The source of the outrage stemmed primarily from the use of “every woman”. On the attack, the writer detailed all the ways in which Gwyneth wasn’t like “every woman.” Everything from Gwyneth’s predisposition to thinness to her tiny and talented trainer was picked apart making a pretty good case for the fact that Gwyneth is indeed different from most of us. Surprised? Of course you’re not. Gwyneth is tall as a tree, comes from a Hollywood family, is married to a rock star, has unlimited funds at her disposal and could not be more different from “every woman” which is exactly why practically every woman reading The Stir or Huffington Post wanted to hear how she lost her baby weight.
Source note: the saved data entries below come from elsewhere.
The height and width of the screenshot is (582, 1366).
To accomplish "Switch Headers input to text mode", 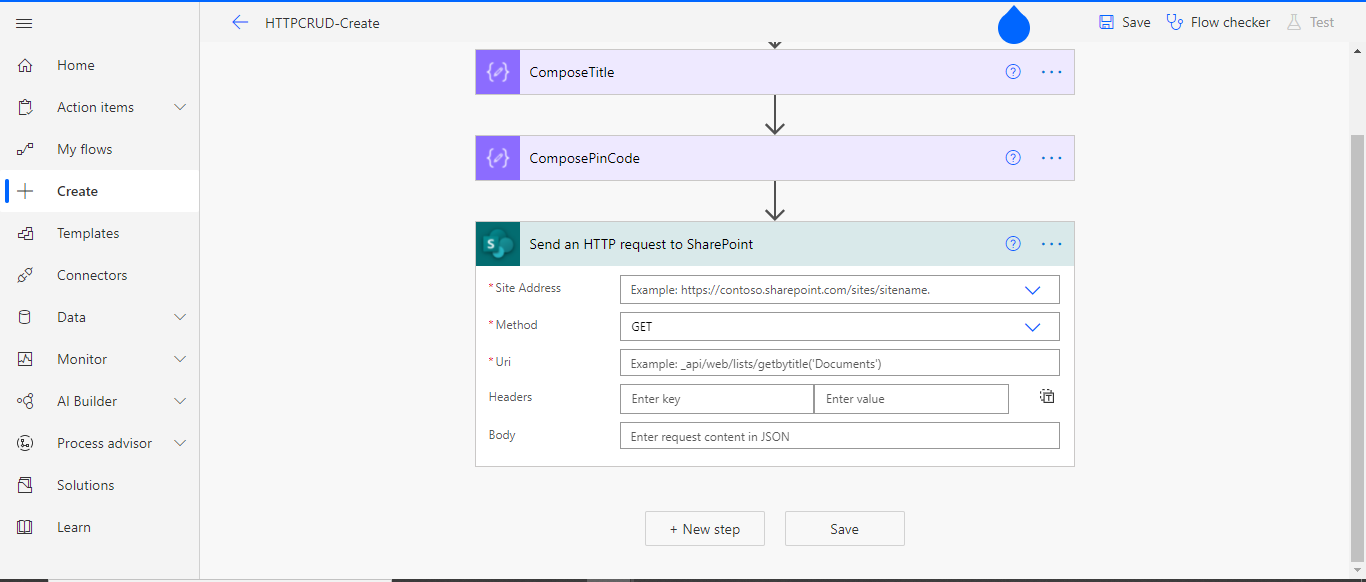I will click(1046, 397).

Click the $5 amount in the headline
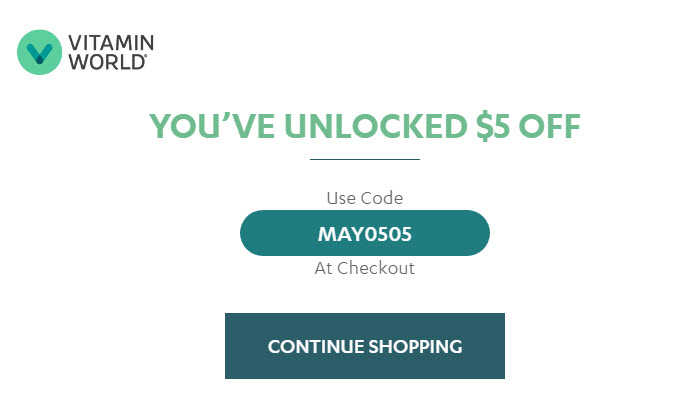click(x=493, y=126)
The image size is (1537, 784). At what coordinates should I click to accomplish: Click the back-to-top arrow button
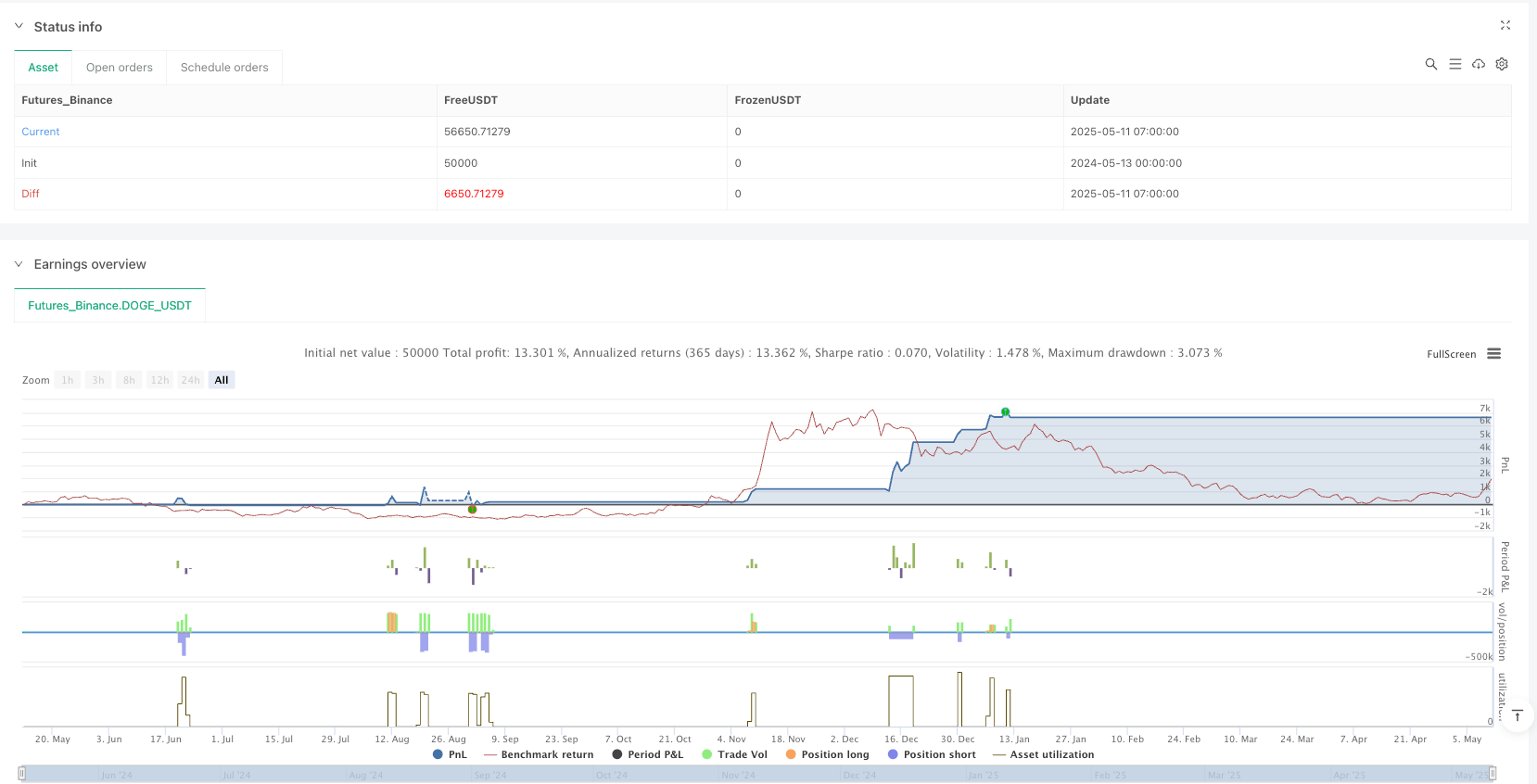coord(1517,715)
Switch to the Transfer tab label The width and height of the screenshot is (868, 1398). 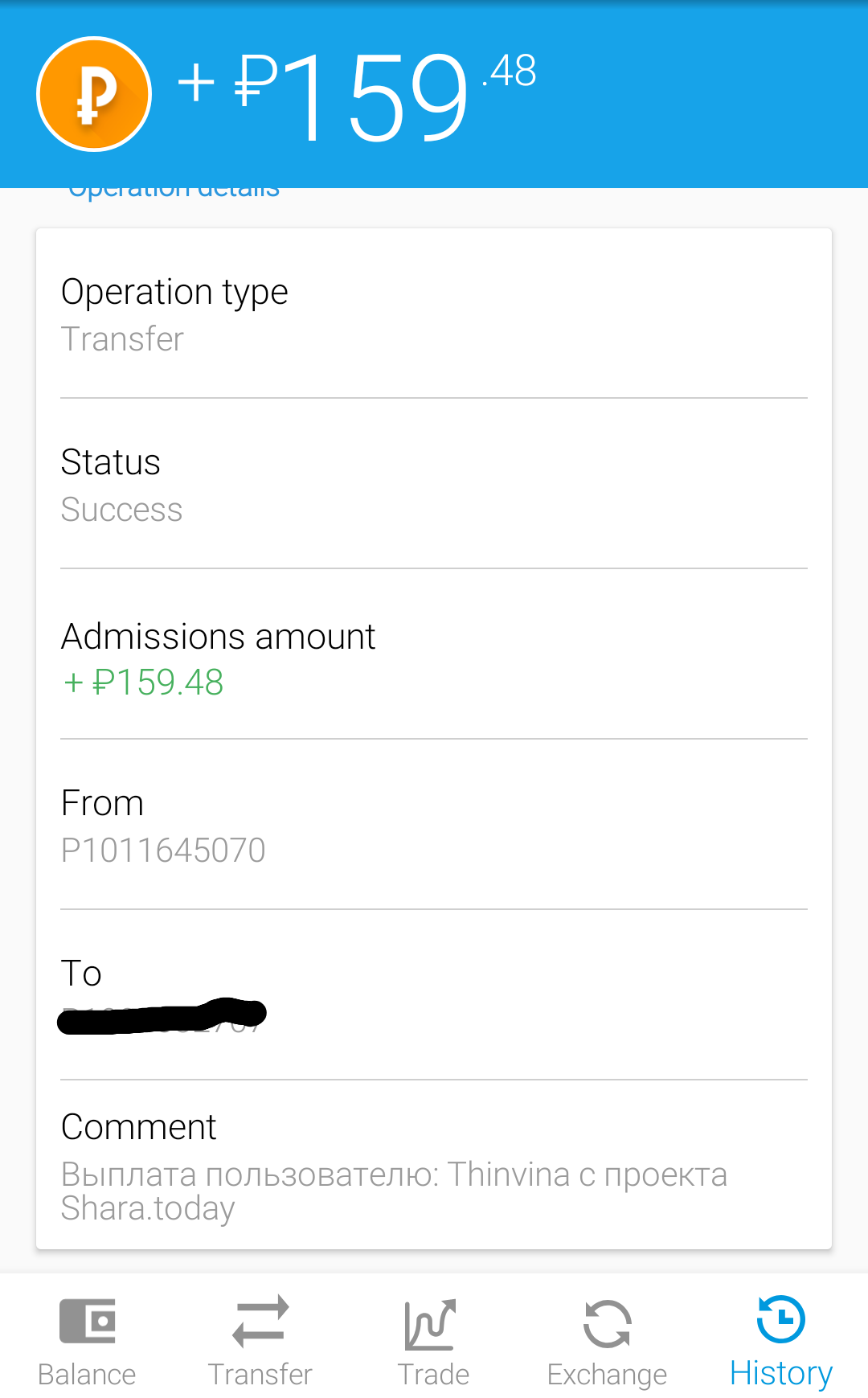[260, 1375]
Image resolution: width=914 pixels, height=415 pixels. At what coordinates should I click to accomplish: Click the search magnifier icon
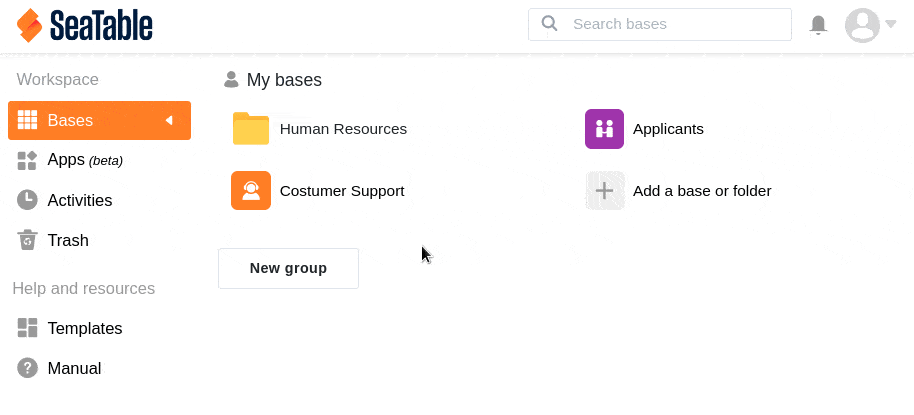(x=549, y=24)
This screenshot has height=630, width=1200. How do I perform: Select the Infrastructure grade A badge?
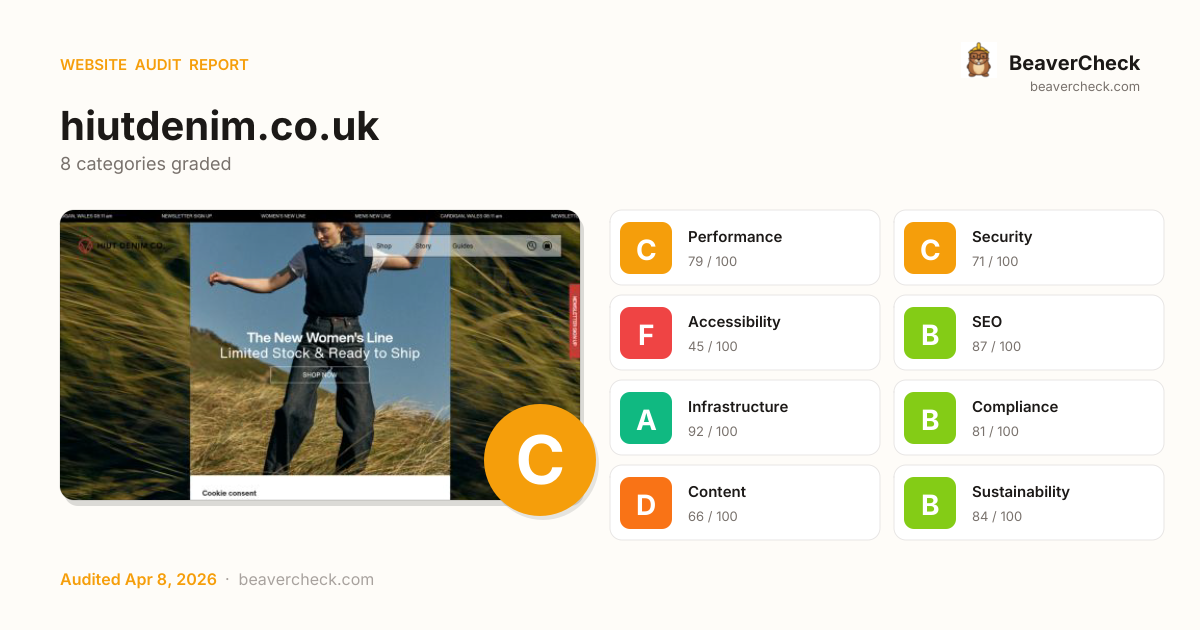646,418
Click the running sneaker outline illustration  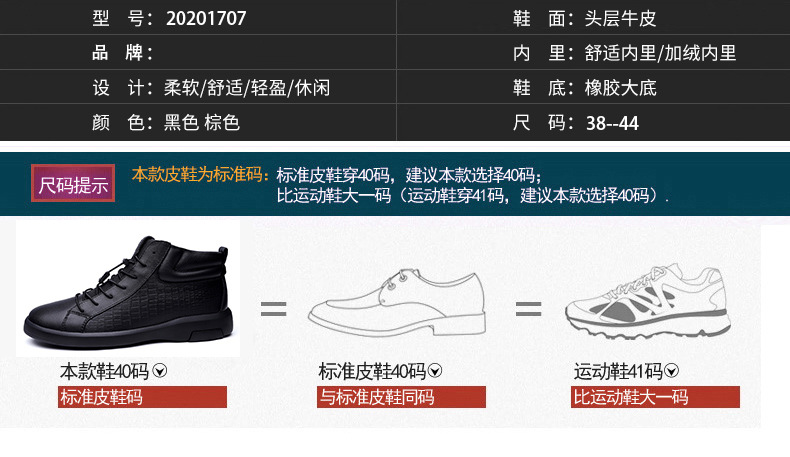point(648,301)
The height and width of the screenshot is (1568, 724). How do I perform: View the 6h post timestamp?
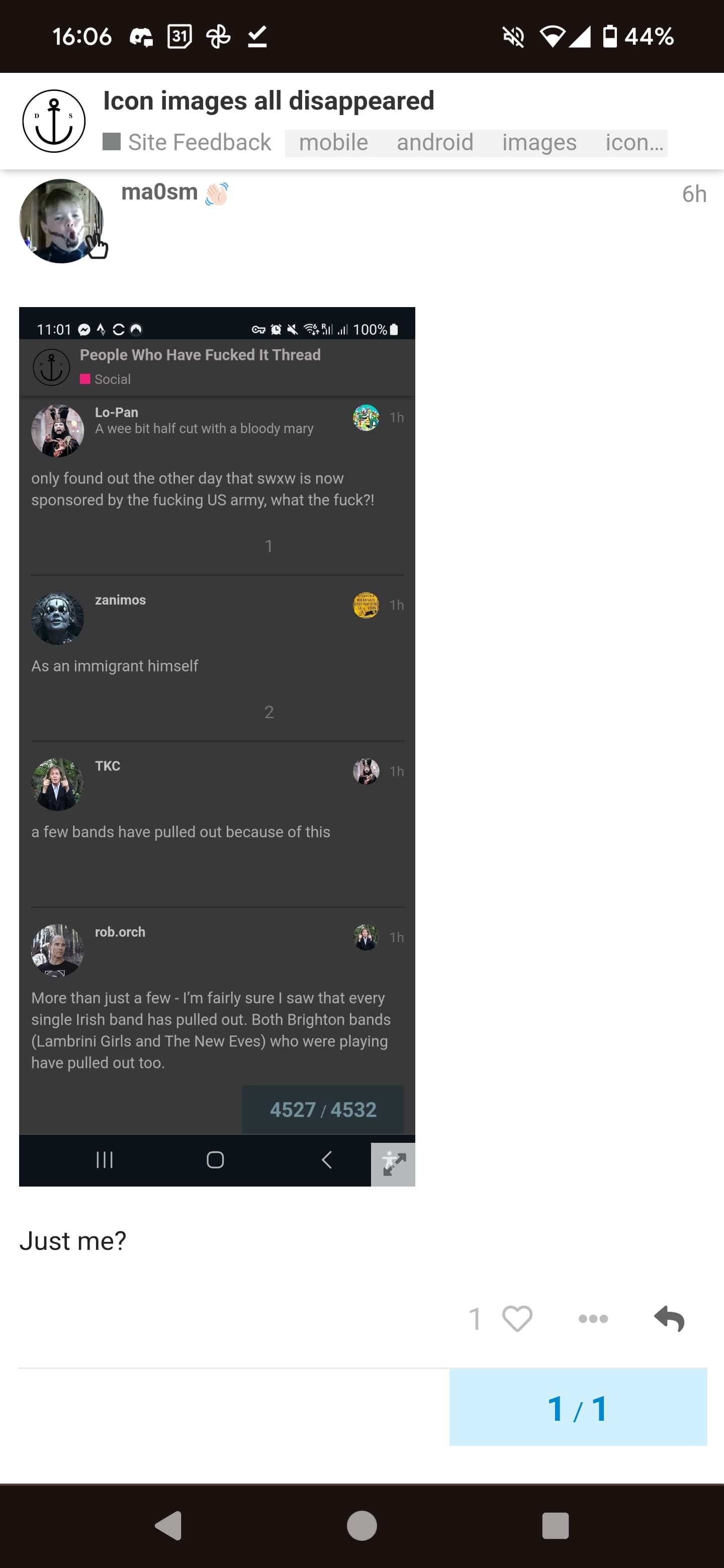(694, 194)
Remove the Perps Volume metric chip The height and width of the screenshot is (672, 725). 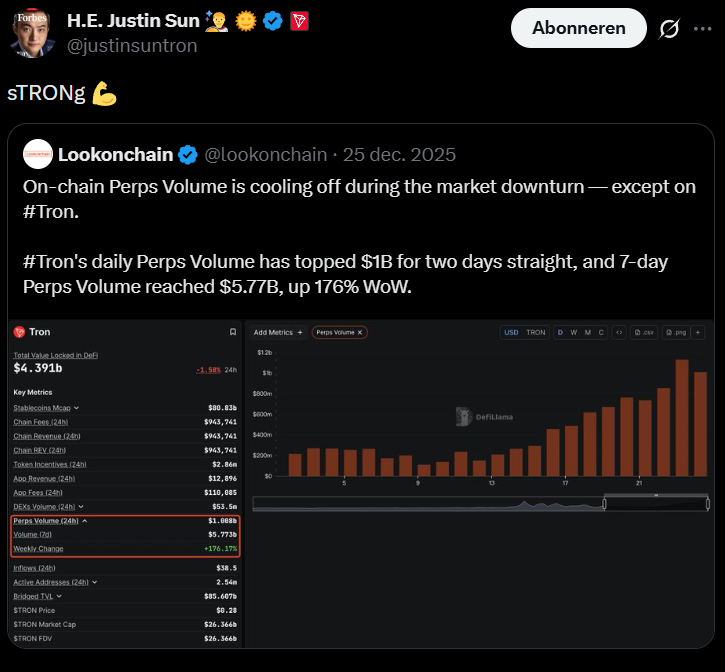361,332
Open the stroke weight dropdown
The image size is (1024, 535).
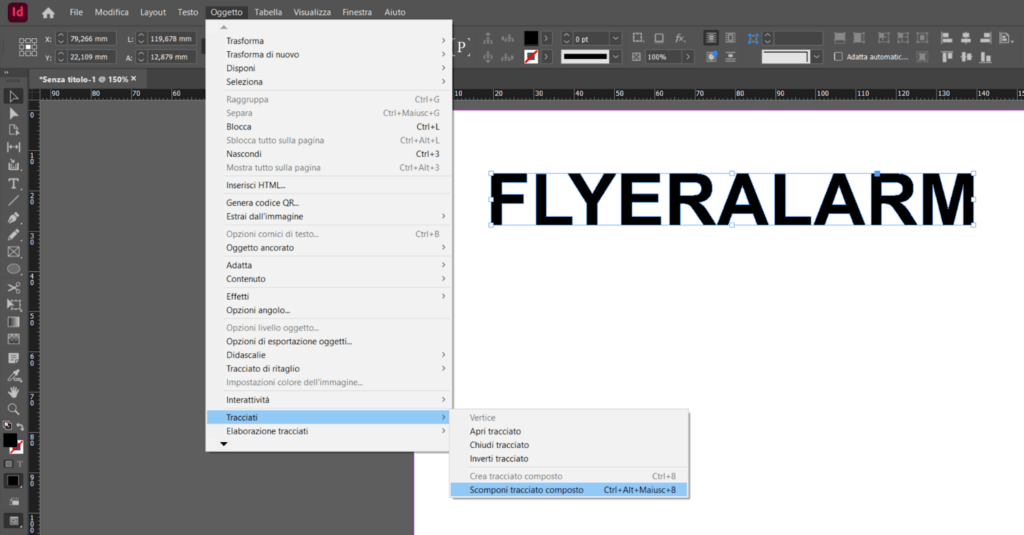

And perhaps I’m biased as someone who helps people lose baby weight for a living but most women, rich and poor do in fact care to lose baby weight.
I concur with the fact that every woman can make the time to eat well or exercise. Sure, it may be easier with a trainer and a chef but at the end of the day it comes down to determination and motivation whether you’re a celebrity mom or more like me. If money was the deciding factor Oprah would be waifish and I love Oprah but she’s shown us that wealth doesn’t necessarily govern weight.
I was firmly on team G. and though her words hadn’t been polished by a PR person, I understood her point of view. All women like to feel their best, have to make the time to make this happen and it takes work. I was fully with her until she said “losing baby weight was by far the hardest thing I’ve ever done.”Hard would’ve been acceptable, even grueling would’ve been OK but “hardest” coming from someone who lost her father way too soon? I’m handing over my team uniform. I’ll let you draw your own conclusions on this one but thought I’d leave you with something amusing. I read hundreds of comments after many articles on this subject and most reader’s joined the Gwyneth bashing bandwagon. Here is one particularly poetic response from The Huffington Post comments:
There was an old woman who lived in a shoe
She had so many children but she still worked out, too.
She gave them green smoothies without any bread;
Then gave them a laxative and put them to bed.
What do you make of this baby weight brouhaha? Does G. need to get off her soapbox or does she have a point?
I think G has a point. Agreed, the problem that makes us chaff was her delivery of every woman. It came off as rather unsympathetic to not at least acknowledge her disparate circumstances. So ergo, if you don't have it together, you're kinda pathetic. But, I wonder if in fact she really wanted to get across that it's 'possible' for 'every woman'. You don't have to be rich or famous, etc. just put your mind and actions to it and you'll get there. I don't know too much about G though. But I'll choose to see it as motivational. Why not? And ouch, I need to lose 20 and have NOT been prego. I'm on it though 🙂 Personally, I condemn myself more than anyone else could. Don't we all?
where there is a will there is a way is all she's saying. i think i'll choose to see it as motivational as well. i'm on team gwyneth on this one.